C’est tout haletant et perlant de sueur que j’arrive ce matin in extremis à l’une des multiples stations de taxis-bus collectifs de Kigali. Uzie, mon ami du premier jour m’attend déjà, presque nerveusement. Nous partons tous les deux pour Kibuye, la deuxième station balnéaire du pays après Giseyni, située sur les bords du lac Kivu. Je pars à l’assaut des mille collines rwandaises tandis que lui part rejoindre le camp de réfugiés dans lequel il travaille.







Nous arrivons quelques heures plus tard au lieu-dit. Un transbahutement rapide de toute ma cargaison en moto et me voici sur les bords du fameux lac. Je prends possession d’une chambre délicieusement agréable avec une somptueuse terrasse fleurie en rouge et jaune donnant directement dessus. Un peu de confort ne me fera pas de mal après la chambre spartiate de la cathédrale St Paul.
Le lac, aux impressions de lac Léman, est très large, mais l’on devine quand même les rives congolaises de l’autre coté. Je n’ai jamais été aussi près de ma chère Tante, missionnaire en RDC (ex-Zaïre) à Butembo.

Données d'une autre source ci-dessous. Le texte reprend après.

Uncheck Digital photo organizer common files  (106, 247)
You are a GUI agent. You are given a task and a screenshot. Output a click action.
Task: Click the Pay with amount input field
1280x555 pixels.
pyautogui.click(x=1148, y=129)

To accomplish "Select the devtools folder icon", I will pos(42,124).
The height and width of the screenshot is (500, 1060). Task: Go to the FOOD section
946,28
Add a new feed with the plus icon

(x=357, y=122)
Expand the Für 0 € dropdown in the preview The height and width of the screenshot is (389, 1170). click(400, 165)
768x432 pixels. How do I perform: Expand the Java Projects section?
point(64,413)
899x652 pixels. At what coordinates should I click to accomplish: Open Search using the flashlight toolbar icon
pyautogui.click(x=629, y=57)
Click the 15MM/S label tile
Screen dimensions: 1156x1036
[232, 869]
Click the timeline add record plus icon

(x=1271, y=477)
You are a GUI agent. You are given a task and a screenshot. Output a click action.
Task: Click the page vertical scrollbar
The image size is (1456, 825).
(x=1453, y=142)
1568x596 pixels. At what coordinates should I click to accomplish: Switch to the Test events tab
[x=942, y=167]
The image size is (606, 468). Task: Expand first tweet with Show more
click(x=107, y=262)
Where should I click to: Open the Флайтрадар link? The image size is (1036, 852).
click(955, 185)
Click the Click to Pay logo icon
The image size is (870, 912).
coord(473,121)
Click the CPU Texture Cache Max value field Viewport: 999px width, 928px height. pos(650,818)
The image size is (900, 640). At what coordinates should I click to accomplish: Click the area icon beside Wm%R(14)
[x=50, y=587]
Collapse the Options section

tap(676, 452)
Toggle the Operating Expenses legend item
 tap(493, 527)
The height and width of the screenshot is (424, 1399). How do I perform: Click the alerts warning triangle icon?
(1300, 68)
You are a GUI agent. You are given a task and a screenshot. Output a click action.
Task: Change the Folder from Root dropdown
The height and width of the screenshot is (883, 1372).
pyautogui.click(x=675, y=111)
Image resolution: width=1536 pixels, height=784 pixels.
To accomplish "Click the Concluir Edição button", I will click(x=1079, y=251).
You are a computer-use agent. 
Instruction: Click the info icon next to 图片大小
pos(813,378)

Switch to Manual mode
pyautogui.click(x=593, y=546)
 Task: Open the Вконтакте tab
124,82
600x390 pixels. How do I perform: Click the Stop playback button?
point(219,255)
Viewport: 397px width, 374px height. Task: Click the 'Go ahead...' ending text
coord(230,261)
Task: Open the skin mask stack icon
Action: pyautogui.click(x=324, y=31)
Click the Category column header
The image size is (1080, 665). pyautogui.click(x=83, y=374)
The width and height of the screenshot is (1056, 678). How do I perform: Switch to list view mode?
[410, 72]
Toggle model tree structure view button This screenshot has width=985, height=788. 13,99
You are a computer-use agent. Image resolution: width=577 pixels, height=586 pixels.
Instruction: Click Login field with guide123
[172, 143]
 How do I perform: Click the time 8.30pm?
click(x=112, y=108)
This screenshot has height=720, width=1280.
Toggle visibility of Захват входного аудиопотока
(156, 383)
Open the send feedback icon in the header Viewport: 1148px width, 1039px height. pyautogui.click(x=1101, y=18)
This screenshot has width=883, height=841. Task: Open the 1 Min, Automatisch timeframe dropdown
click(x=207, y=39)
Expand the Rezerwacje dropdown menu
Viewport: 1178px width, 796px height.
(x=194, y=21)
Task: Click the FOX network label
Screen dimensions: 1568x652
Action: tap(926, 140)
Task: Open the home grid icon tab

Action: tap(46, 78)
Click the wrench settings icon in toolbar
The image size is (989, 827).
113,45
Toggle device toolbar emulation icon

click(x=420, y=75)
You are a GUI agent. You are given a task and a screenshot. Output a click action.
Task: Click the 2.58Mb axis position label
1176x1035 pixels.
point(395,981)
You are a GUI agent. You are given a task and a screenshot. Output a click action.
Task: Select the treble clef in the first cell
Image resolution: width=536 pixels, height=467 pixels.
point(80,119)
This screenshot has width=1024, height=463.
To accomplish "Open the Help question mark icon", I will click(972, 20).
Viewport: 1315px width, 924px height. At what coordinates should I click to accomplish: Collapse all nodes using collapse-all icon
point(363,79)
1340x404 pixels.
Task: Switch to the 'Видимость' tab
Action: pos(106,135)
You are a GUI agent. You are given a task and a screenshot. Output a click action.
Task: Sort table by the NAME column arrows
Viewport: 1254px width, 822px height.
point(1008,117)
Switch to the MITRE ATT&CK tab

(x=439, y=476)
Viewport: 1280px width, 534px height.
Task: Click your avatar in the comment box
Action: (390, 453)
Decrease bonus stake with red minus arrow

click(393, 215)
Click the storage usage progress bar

J’ai hâte de la retrouver et de connaître enfin les paysages, les forêts, les habitants dont elle m’a si souvent parlé dans mon enfance lorsqu’elle revenait en Europe les poches pleines d’objets en ivoire et autres œuvres de l’artisanat local. Qui sait combien d’éléphants zairois ont bercé mes nuits de leurs barissements? Combien de forêts primaires ont revêtus oniriquement les scissures de mes circonvolutions cérébrales ? Combien de pygmées ont lancé des flèches gorgées de curare pour mieux m’endormir ?


Mais l’heure n’est pas encore aux congolaiseries, l’heure est à la baignade et à mon dépucelage de lac africain. Il y a deux règles à suivre dans les parages : être sûr qu’il n’y a pas de bilharziose (de gentils et invisibles petits parasites qui pénètrent dans votre corps par la peau et qui restent vos hôtes jusqu’à la fin de vos jours, charmante compagnie s’il en est), et être sûr qu’il n’y a pas de gaz volcaniques souterrains qui risqueraient de vous donner envie de rejoindre une douce sirène dans les fonds aquatiques. Le Kivu semble exempt de tous ces risques.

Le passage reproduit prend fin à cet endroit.